When gunbattles erupt, Marines must simultaneously take cover and figure out where the Taliban are so they can return fire. They first listen to the crack and pop of gunshots, then look for muzzle flashes — although sometimes gunmen are hiding in foliage so thick they can’t even see those.

Firefights often last around 15 or 20 minutes because the Taliban know how long it takes for troops to call in helicopter gunships or mortar barrages, Marines say. If air support doesn’t arrive, the gunmen often start shooting again.

After one recent firefight, one Marine squad scooped up spent bullet cartridges from a compound insurgents had just fired from. It was the first time they’d found such a trace since arriving in July, said Sgt. Jeffrey Benson, 34, of Medina, Ohio.

“Usually they take everything after a firefight,” Benson said. “They’re real good at getting their dead and injured out.”

During another 20-minute battle two days later, guerrillas ambushed Marines from the broken windows of a small, abandoned school compound. When Marines pushed up to it, they found more spent bullet casings — but again, no dead or wounded.

Soon, they began taking fire again from two more locations; the insurgents had merely withdrawn and found somewhere else to shoot from.

“It’s like a little cat-and-mouse game,” Martin said. “We try and get them. They hide their weapons ... then they just come back to the same location, pick up the same rifle, shoot at us again.”

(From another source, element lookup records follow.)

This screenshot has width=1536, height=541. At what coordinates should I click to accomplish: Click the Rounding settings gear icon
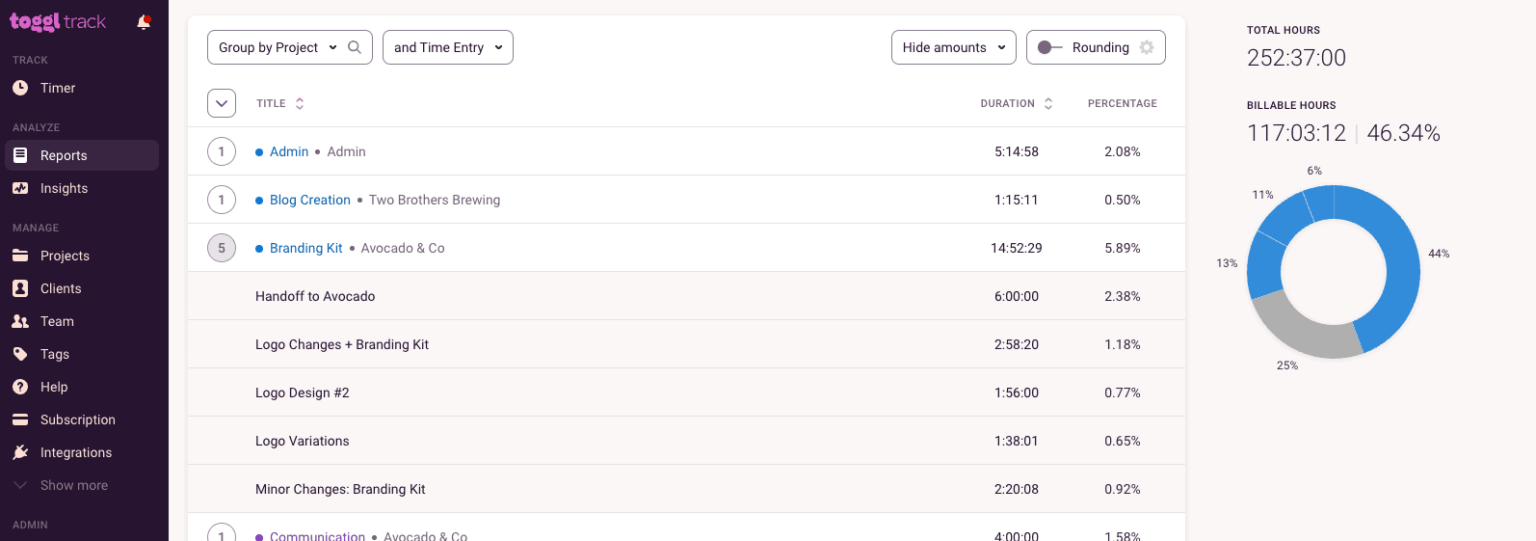coord(1147,47)
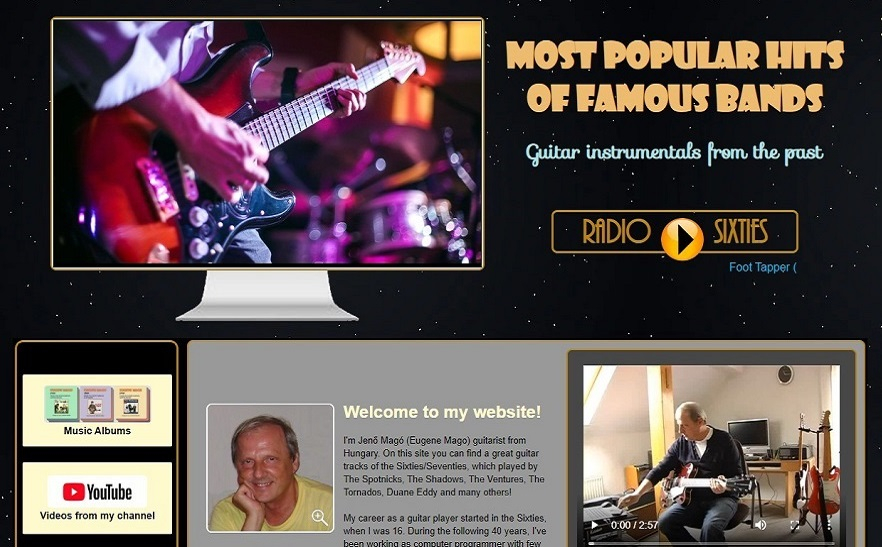
Task: Open the video three-dot more options menu
Action: click(x=829, y=525)
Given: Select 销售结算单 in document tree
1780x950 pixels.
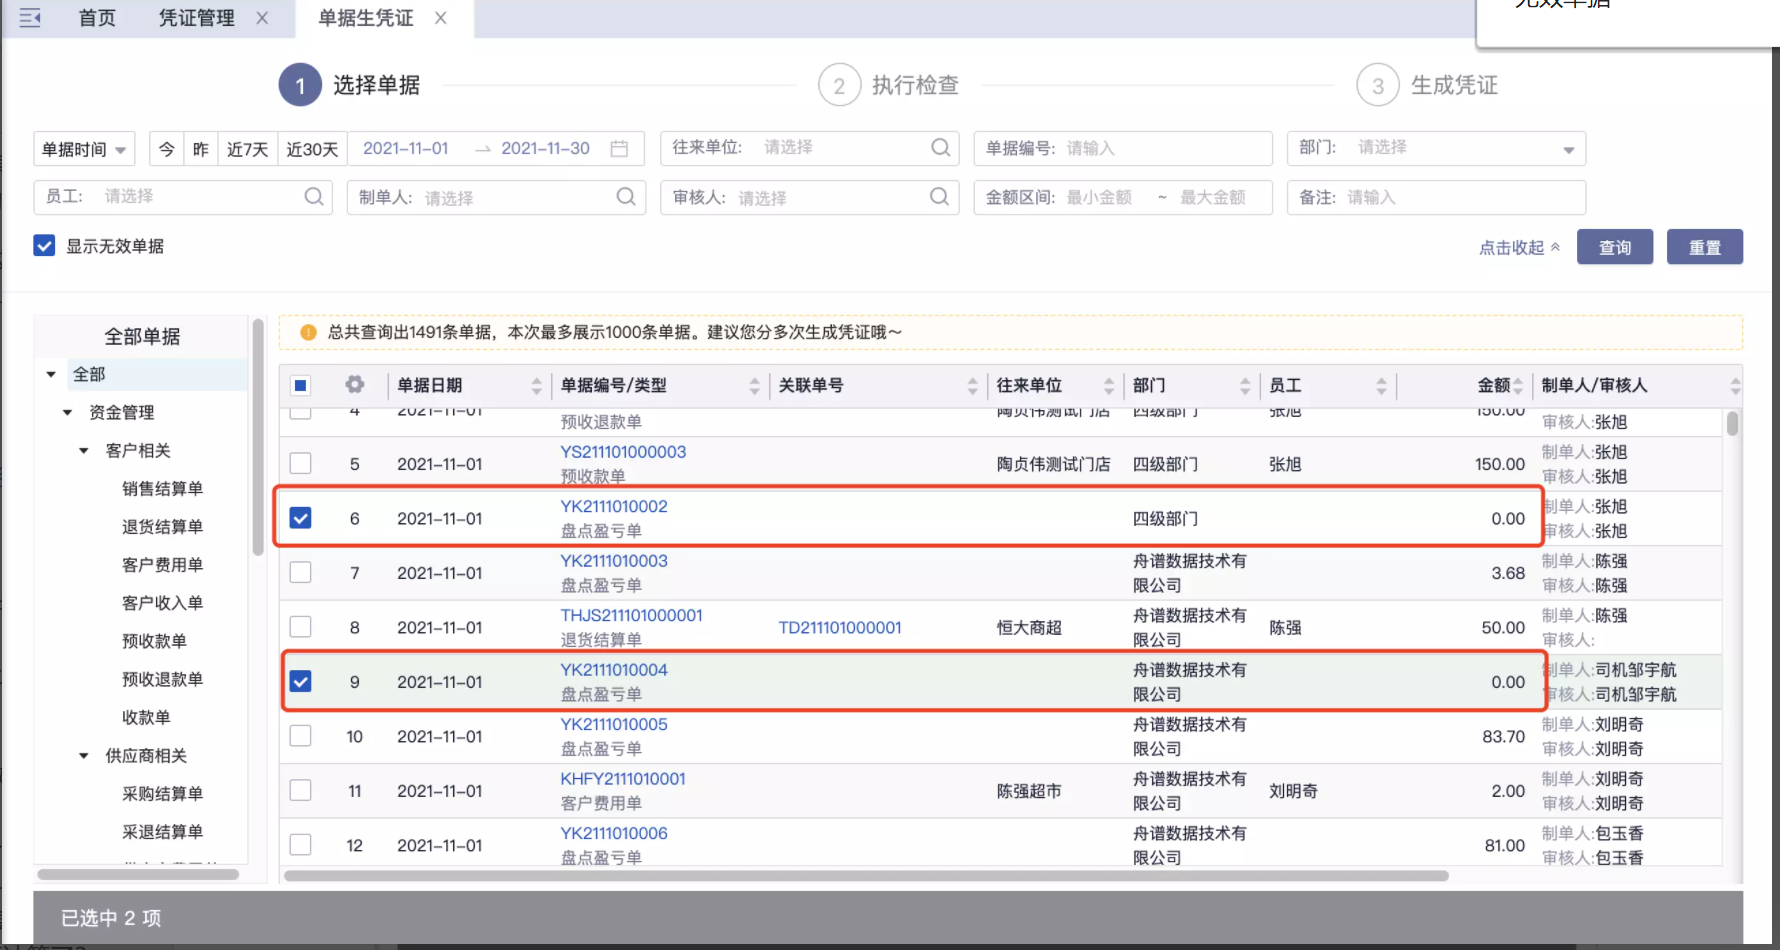Looking at the screenshot, I should coord(162,489).
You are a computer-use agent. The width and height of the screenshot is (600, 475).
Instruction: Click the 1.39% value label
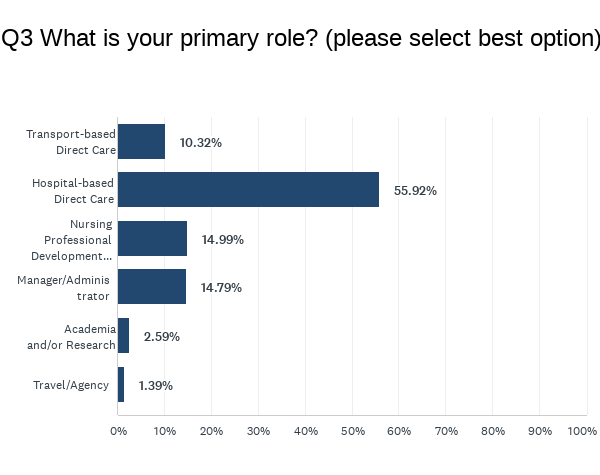coord(155,385)
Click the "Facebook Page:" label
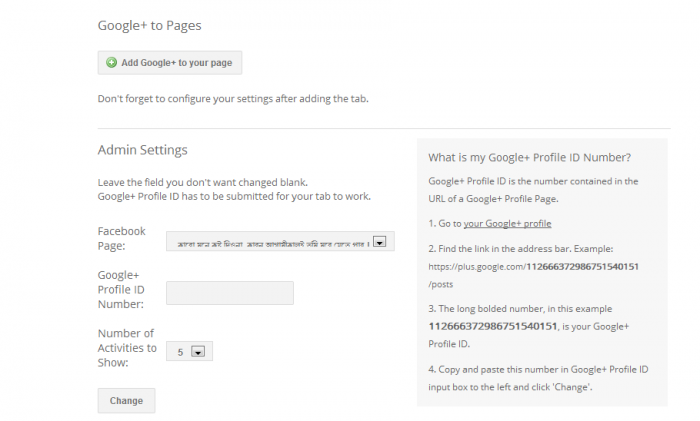Screen dimensions: 700x421 pyautogui.click(x=121, y=237)
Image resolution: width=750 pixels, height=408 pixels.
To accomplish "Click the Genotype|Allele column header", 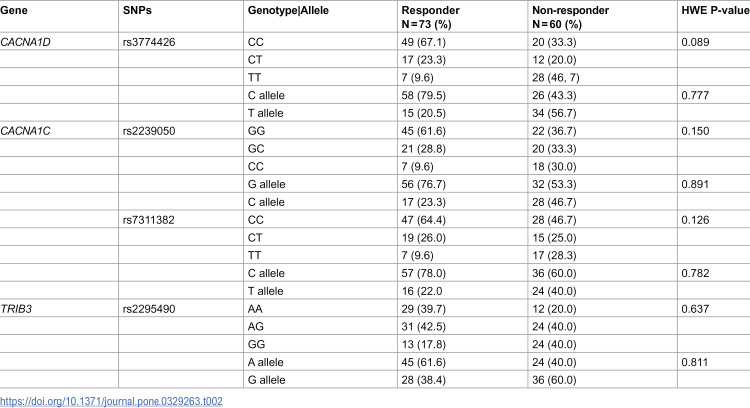I will 288,11.
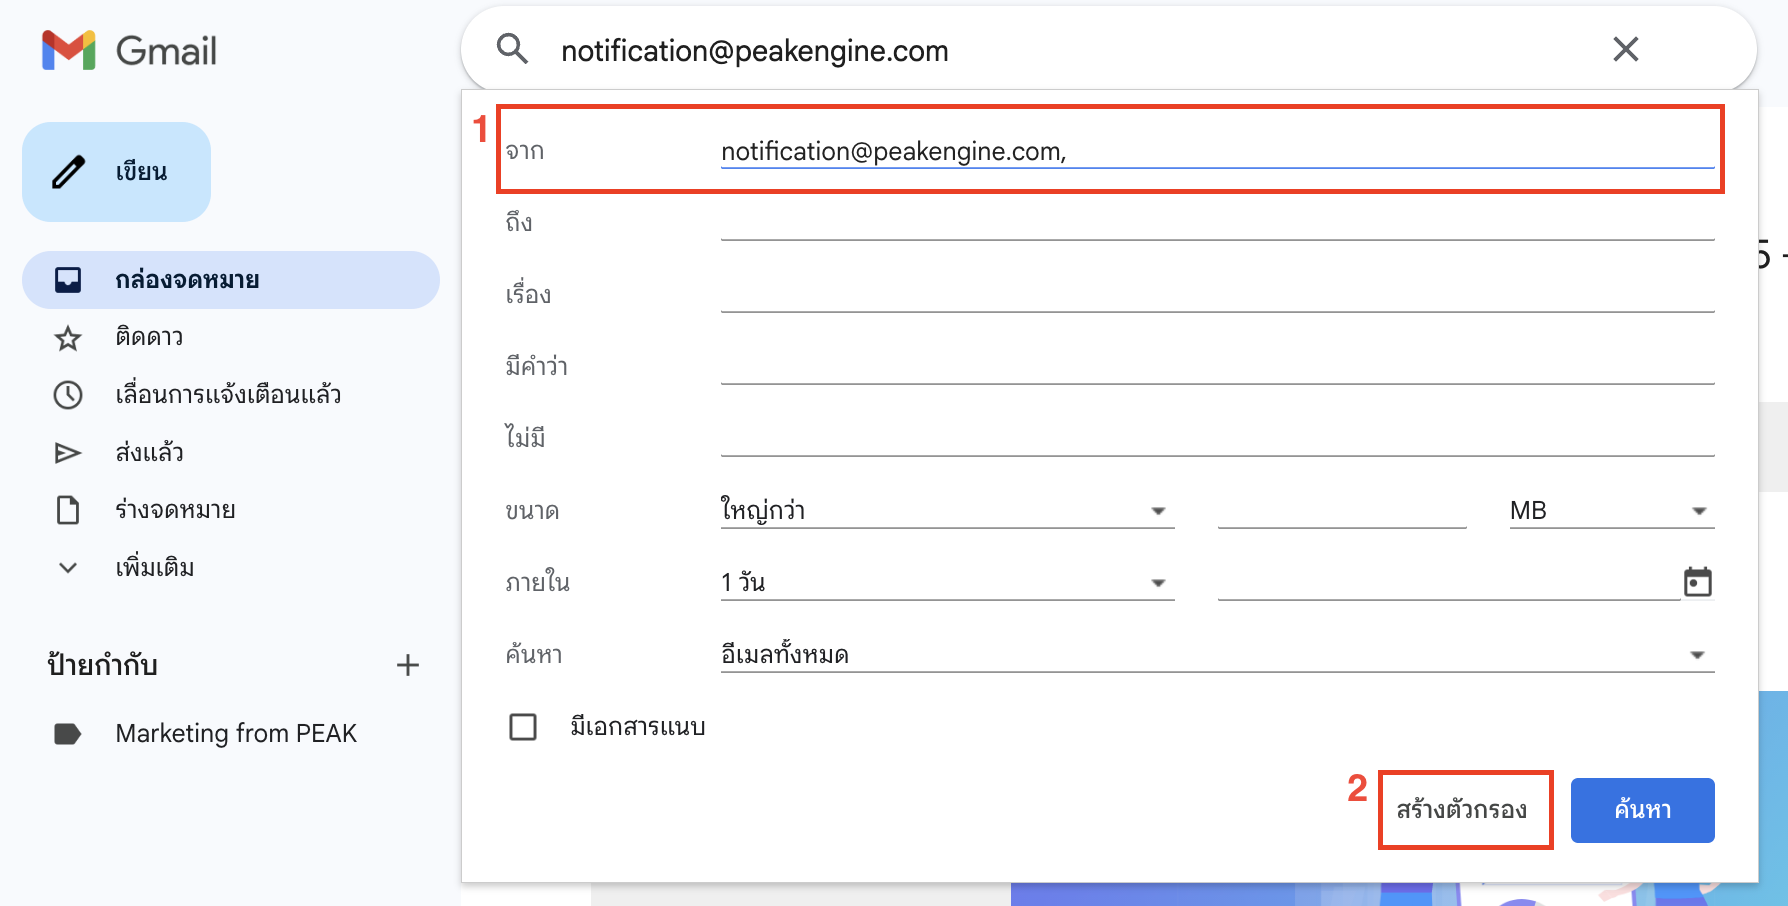Screen dimensions: 1788x906
Task: Click the เรื่อง subject input field
Action: coord(1216,295)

During the second gunbattle, Marines radioed for a mortar bombardment to suppress their attackers. A wave of shells exploded along the outer wall of a compound, shaking the area and kicking up vast brown clouds of dust.

When Martin arrived afterward to assess the damage, he found the father of a family who claimed he’d seen no Taliban in the area at all — a common refrain.

“It’s one of the most frustrating things out here,” Martin said. “We know there’s Taliban in the area, and they’re like, ‘No, they’re not.”’

“I pressed him about it because I saw the guy right outside his compound shooting at me with a rifle, but he still said no,” Martin said. “I’m not sure if they think we’re stupid, or if they’re so afraid of the Taliban they won’t talk.”